And that is where the double standards kick in.

I think Mr Davies is wrong in opposing such a worthwhile bill, something that I very much hope will eventually get picked up by government in order to ensure its success can be guaranteed, but he was entirely at liberty to use the concept of the filibuster.

But my question has to be how many of those castigating Mr Davies would have been applauding American Democrat State Senator Wendy Davis, in June 2013, when she conducted an 11 hour filibuster which made global news to prevent the passing of a bill limiting abortion rights?

How many would have lauded Liberal Democrat MP’s who, in 2007, talked out a private members bill seeking to exempt Members of Parliament from the Freedom of Information Act?

My point is this. Filibusters have been around hundreds, if not thousands, of years. Sometimes they help our viewpoint and sometimes they don’t. But when they don’t it should not mean that they become a reprehensible concept.

We shouldn’t castigate Mr Davies for his use of the filibuster although it is perfectly correct to disagree with him on his viewpoint that Ms Cooper’s bill was worth voting upon.

As someone wisely once said we should play the ball, not the man.

Astonishingly however Mr Davies’ use of questionable parliamentary process wasn’t even the most notable occasion that that topic had raised its head this week.

That honour has to go to the House of Lords and Working Tax Credits and I would put a great deal of money on the likelihood that those criticising Mr Davies for his use of obscure parliamentary procedure were joining in the chorus of approval when the unelected peers effectively scuppered the will of the elected House of Commons.

The behaviour of the House of Lords has been a difficult circle to square this week.

We have a Conservative government with a working majority of MP’s who have introduced what even Tory colleagues tell me is an appalling piece of legislation which will only harm the working poor which has nevertheless passed properly through the House of Commons.

* [MATERIAL SUPPLIED]:

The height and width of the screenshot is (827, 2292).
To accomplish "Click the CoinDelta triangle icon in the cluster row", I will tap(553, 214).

--

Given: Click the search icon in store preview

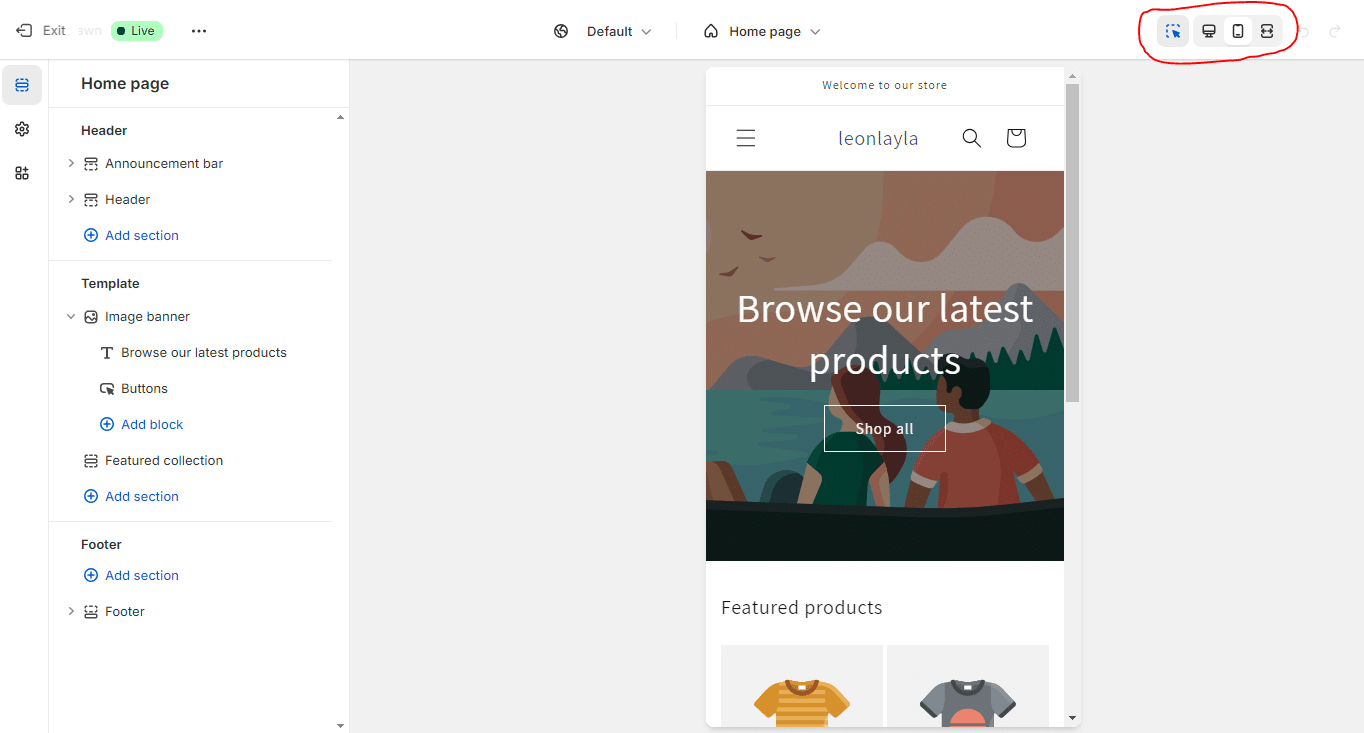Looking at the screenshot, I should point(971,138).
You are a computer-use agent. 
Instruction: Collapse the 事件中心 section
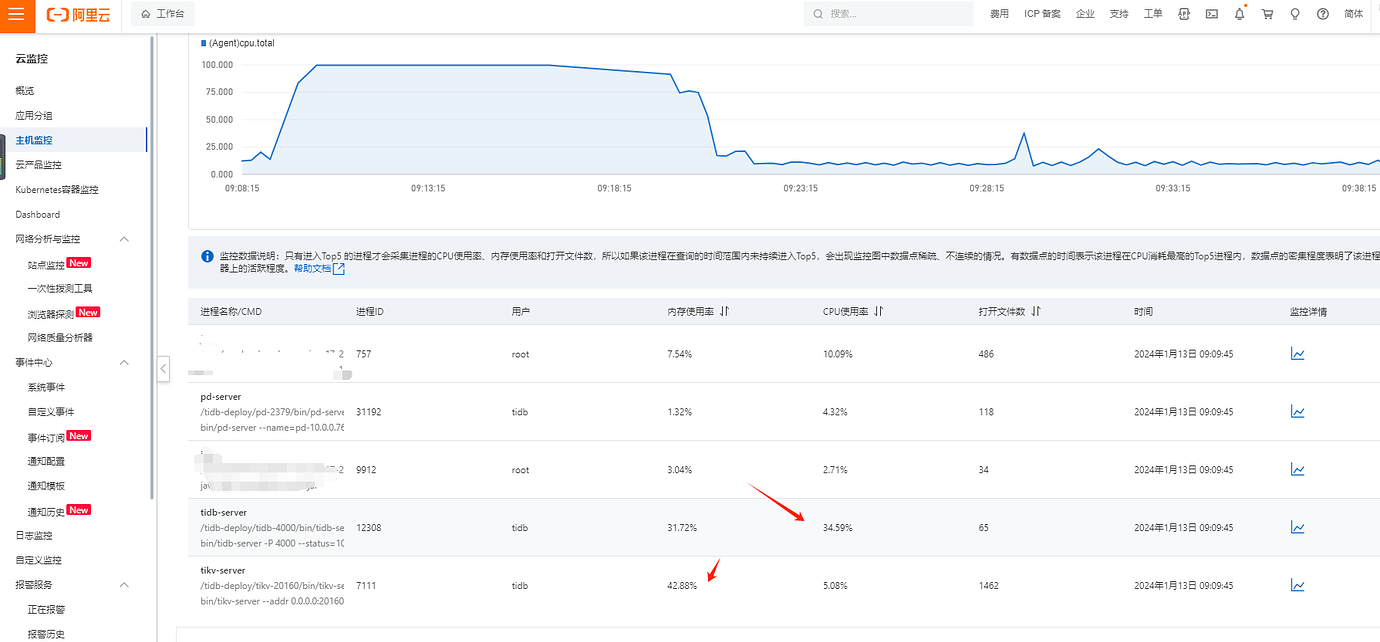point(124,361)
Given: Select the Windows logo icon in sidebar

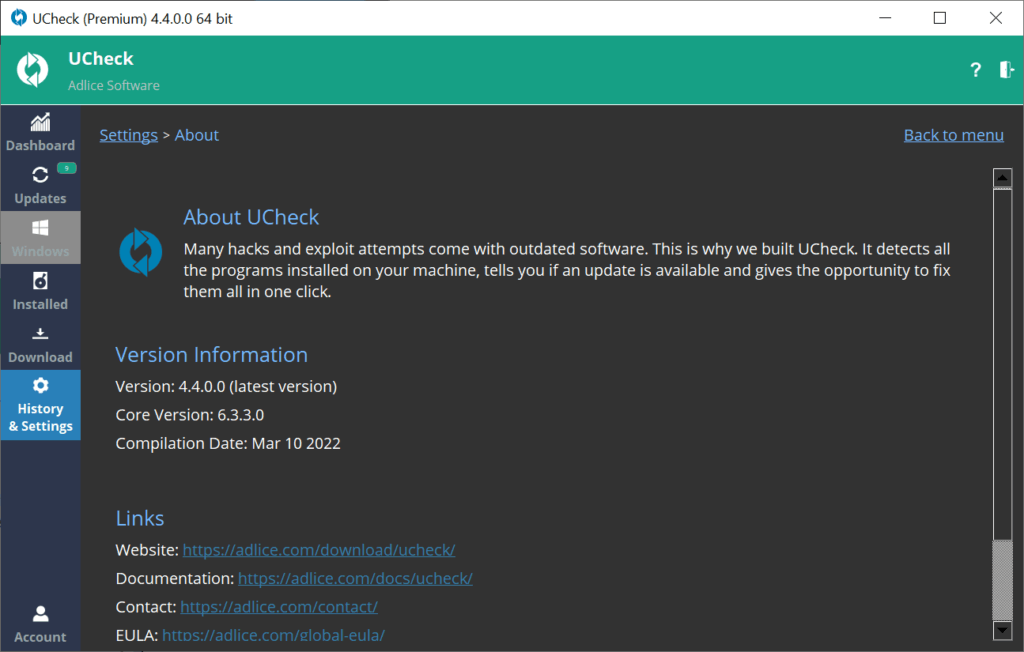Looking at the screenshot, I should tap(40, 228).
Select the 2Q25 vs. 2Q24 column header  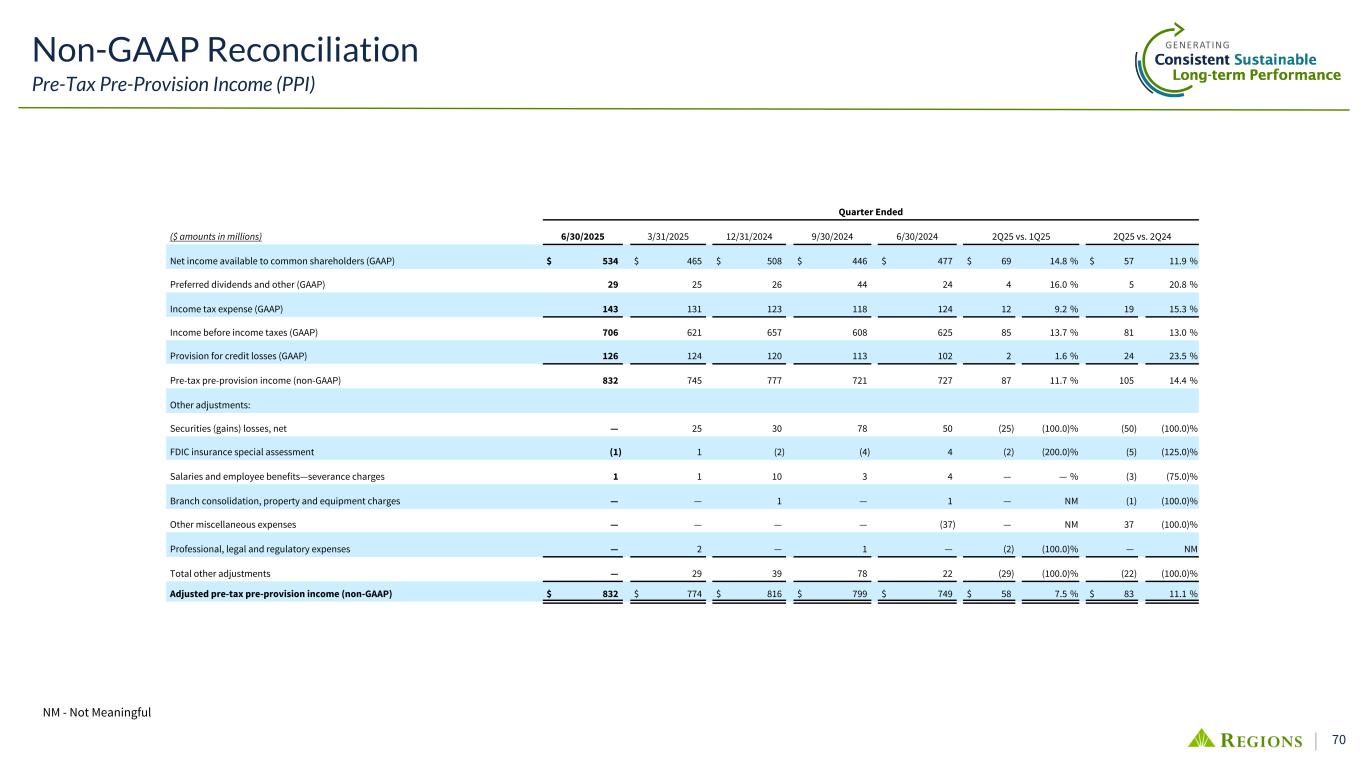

* [WORK TASK]:
Transcribe everything in the filibuster commentary from "How many would" down to "a reprehensible concept.". The material above comes from a separate source.

* [RESPONSE AREA]:
How many would have lauded Liberal Democrat MP’s who, in 2007, talked out a private members bill seeking to exempt Members of Parliament from the Freedom of Information Act?

My point is this. Filibusters have been around hundreds, if not thousands, of years. Sometimes they help our viewpoint and sometimes they don’t. But when they don’t it should not mean that they become a reprehensible concept.